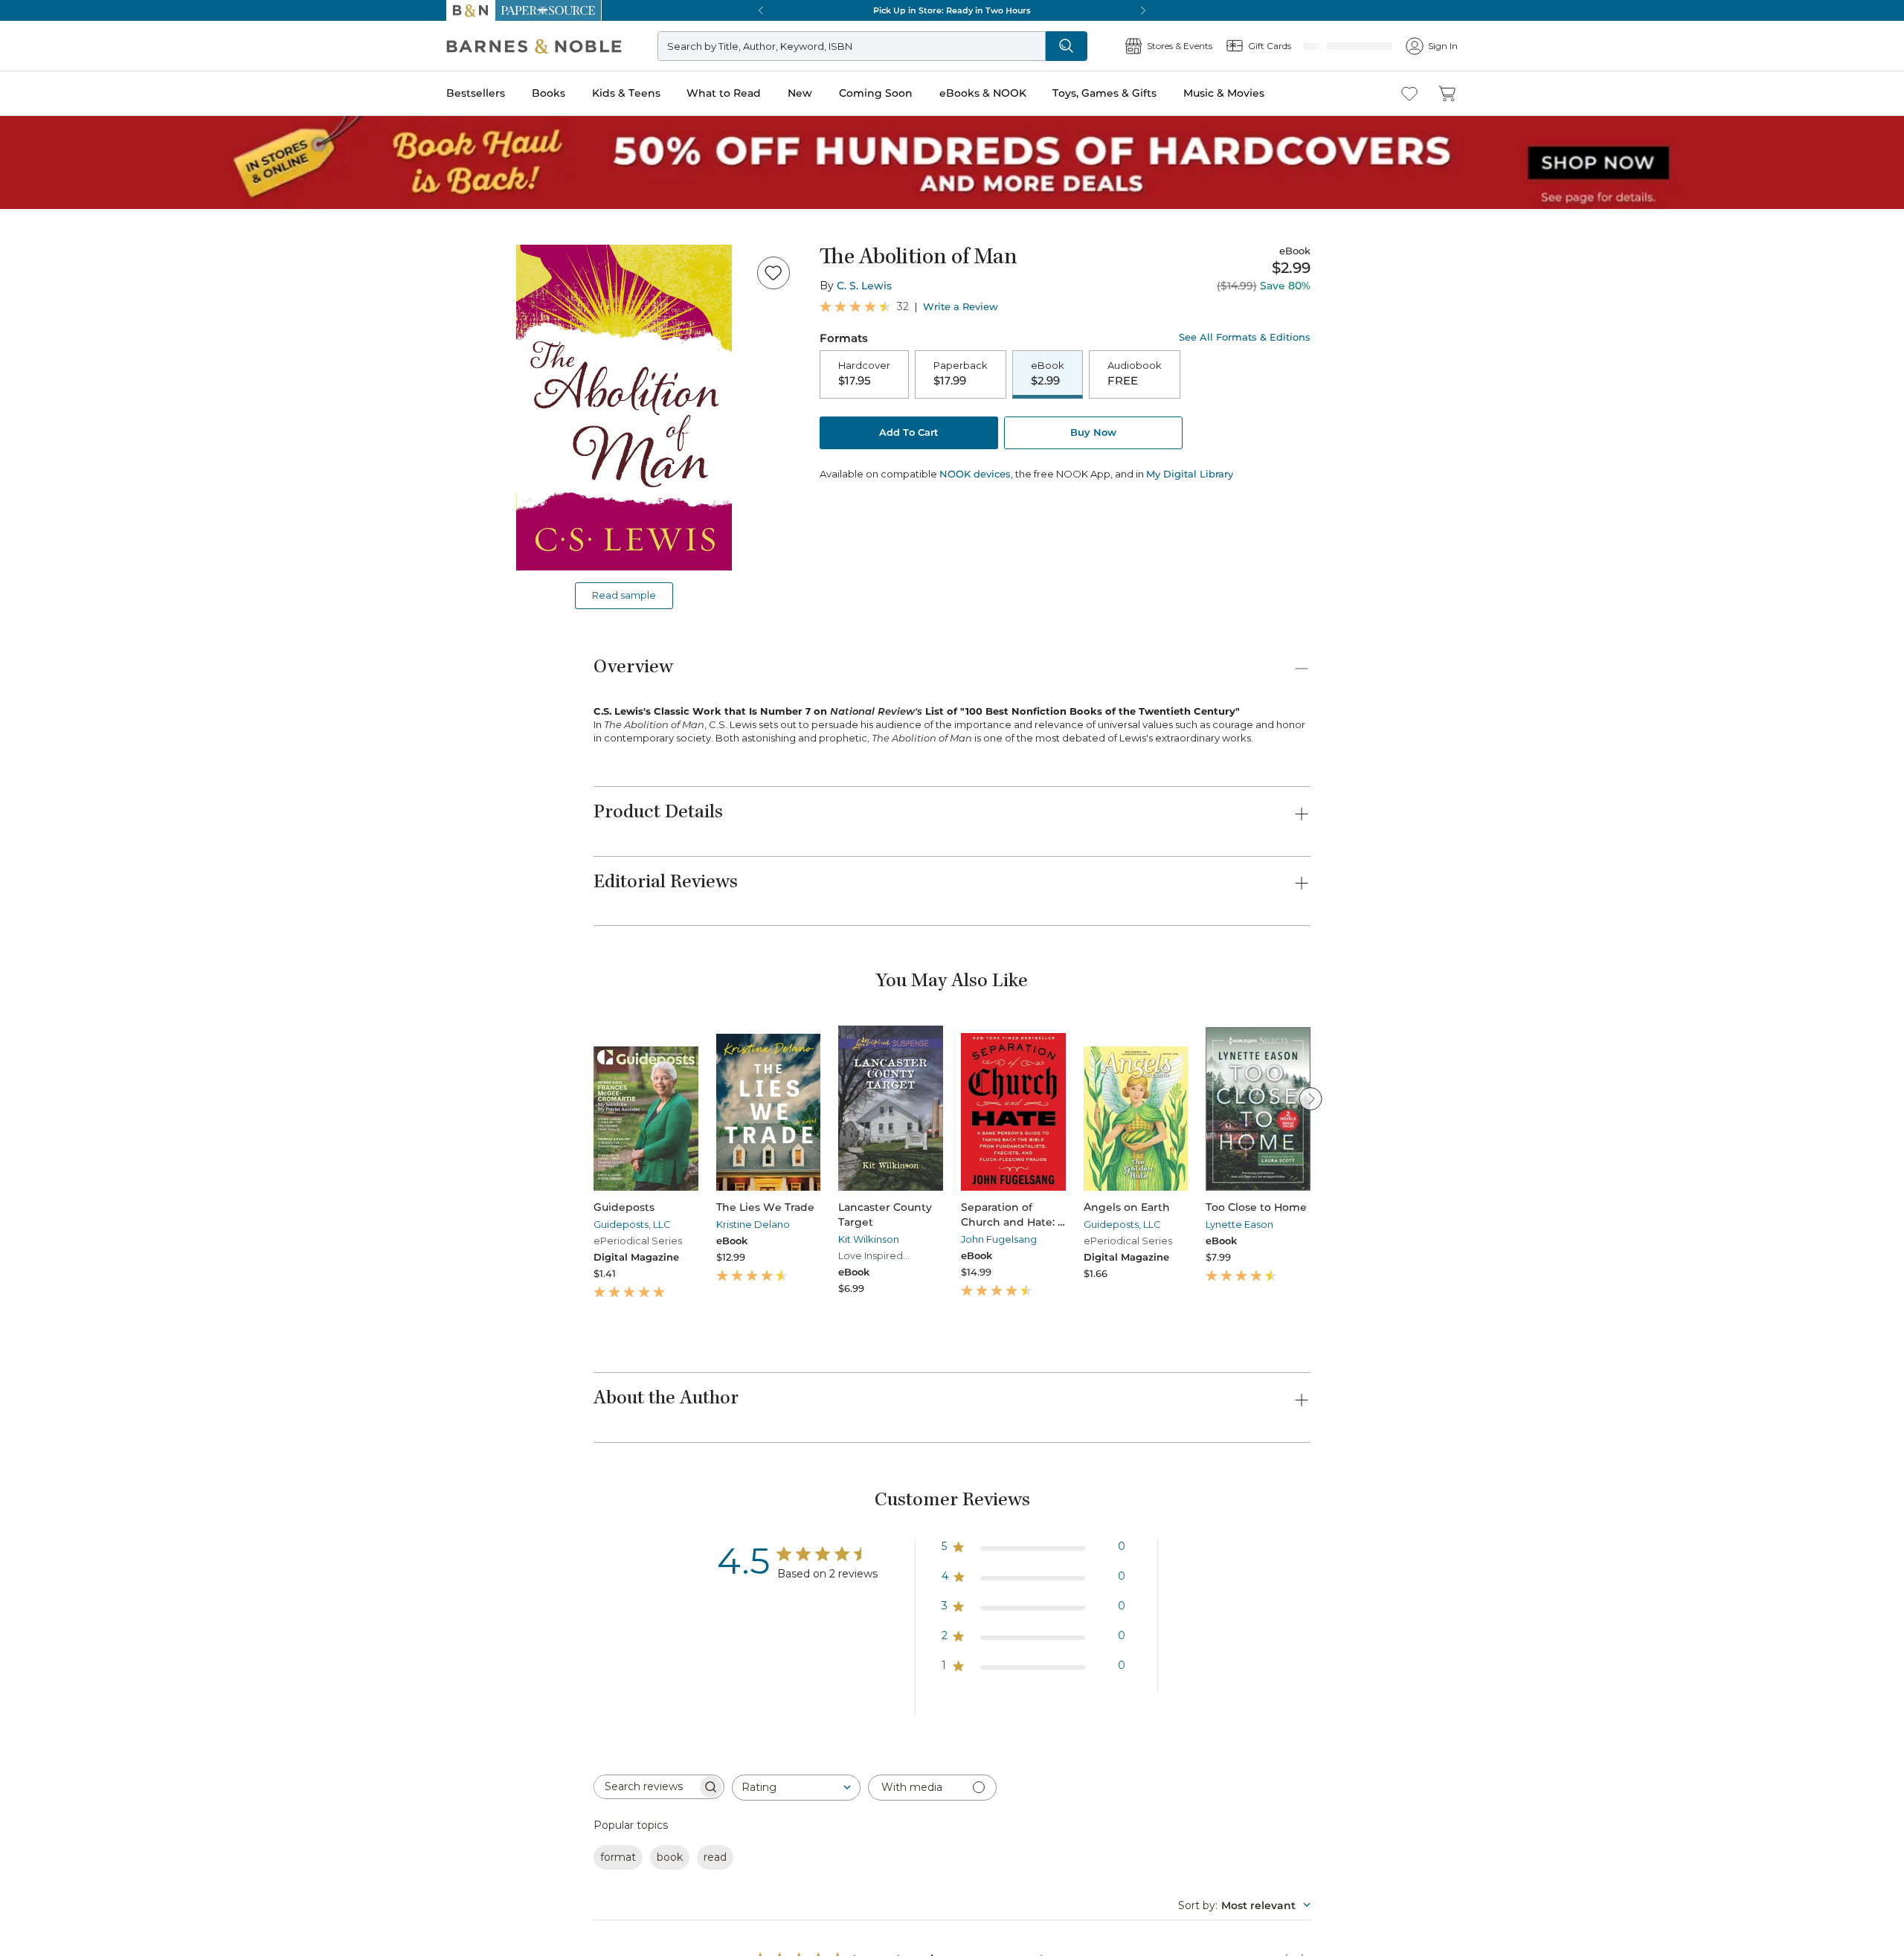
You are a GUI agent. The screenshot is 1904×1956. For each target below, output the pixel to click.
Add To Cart (909, 434)
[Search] (1115, 46)
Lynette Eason (1239, 1224)
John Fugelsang (999, 1239)
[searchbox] (645, 1786)
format (618, 1857)
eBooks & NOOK (982, 93)
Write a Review (960, 306)
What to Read (723, 93)
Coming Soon (876, 93)
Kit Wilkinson (868, 1239)
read (715, 1857)
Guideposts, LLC (632, 1224)
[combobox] (796, 1788)
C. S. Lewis (864, 285)
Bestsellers (475, 93)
================================
§ **YOUR TASK**: Pictures stay out of the copy; please restate every record above exactly.

§ **SOLVED PROBLEM**:
You are a GUI agent. The screenshot is 1904×1956. For each target below, output the pixel to click.
Add To Cart (909, 434)
[Search] (1115, 46)
Lynette Eason (1239, 1224)
John Fugelsang (999, 1239)
[searchbox] (645, 1786)
format (618, 1857)
eBooks & NOOK (982, 93)
Write a Review (960, 306)
What to Read (723, 93)
Coming Soon (876, 93)
Kit Wilkinson (868, 1239)
read (715, 1857)
Guideposts, LLC (632, 1224)
[combobox] (796, 1788)
C. S. Lewis (864, 285)
Bestsellers (475, 93)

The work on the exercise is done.